## [Task item]
Locate each line below that includes "progress" and reproduce it.

## [Entries shown]
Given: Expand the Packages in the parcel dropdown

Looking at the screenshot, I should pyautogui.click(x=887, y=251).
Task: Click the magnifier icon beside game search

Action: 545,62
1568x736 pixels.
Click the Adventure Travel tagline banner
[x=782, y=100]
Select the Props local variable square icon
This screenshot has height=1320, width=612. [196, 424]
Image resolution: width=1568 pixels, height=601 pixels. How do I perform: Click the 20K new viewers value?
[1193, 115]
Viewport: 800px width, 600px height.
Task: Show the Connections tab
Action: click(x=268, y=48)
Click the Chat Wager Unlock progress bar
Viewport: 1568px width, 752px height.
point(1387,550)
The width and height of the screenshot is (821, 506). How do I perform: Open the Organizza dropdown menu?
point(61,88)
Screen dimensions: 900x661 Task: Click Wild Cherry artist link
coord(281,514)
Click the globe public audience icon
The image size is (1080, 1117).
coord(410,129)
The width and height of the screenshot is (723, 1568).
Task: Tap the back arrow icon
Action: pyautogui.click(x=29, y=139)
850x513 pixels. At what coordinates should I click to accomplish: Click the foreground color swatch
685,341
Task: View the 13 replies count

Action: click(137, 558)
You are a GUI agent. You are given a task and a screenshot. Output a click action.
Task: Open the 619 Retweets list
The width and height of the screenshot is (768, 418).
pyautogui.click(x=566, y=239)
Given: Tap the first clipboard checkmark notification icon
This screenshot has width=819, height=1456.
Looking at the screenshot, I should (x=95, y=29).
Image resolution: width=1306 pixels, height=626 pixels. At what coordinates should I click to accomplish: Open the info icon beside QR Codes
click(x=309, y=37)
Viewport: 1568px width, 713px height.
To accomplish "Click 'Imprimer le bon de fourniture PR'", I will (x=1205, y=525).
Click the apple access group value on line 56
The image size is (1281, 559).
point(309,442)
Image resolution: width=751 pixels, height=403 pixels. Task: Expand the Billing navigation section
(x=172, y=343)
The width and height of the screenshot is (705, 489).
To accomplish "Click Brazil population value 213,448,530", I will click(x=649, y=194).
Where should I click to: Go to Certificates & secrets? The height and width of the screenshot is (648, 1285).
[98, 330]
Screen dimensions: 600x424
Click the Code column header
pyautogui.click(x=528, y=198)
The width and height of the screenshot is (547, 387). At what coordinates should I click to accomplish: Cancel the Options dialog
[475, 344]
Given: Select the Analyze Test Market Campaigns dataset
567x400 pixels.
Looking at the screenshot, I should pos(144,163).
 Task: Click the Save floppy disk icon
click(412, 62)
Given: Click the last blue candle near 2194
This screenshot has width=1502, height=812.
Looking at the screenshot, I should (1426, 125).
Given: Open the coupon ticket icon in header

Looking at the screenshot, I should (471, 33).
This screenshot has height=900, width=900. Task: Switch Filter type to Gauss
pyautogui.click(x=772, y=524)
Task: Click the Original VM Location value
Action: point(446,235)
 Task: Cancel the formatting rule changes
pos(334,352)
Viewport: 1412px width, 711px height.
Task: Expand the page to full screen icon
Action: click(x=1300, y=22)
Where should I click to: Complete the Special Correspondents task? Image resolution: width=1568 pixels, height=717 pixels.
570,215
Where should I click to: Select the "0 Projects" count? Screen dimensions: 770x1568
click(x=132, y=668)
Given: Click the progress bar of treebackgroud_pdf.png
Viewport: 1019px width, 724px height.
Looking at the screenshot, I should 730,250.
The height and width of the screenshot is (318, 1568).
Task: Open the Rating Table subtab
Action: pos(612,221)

## [Expected answer]
Click the Chat Wager Unlock progress bar
Given: Click the progress bar of treebackgroud_pdf.png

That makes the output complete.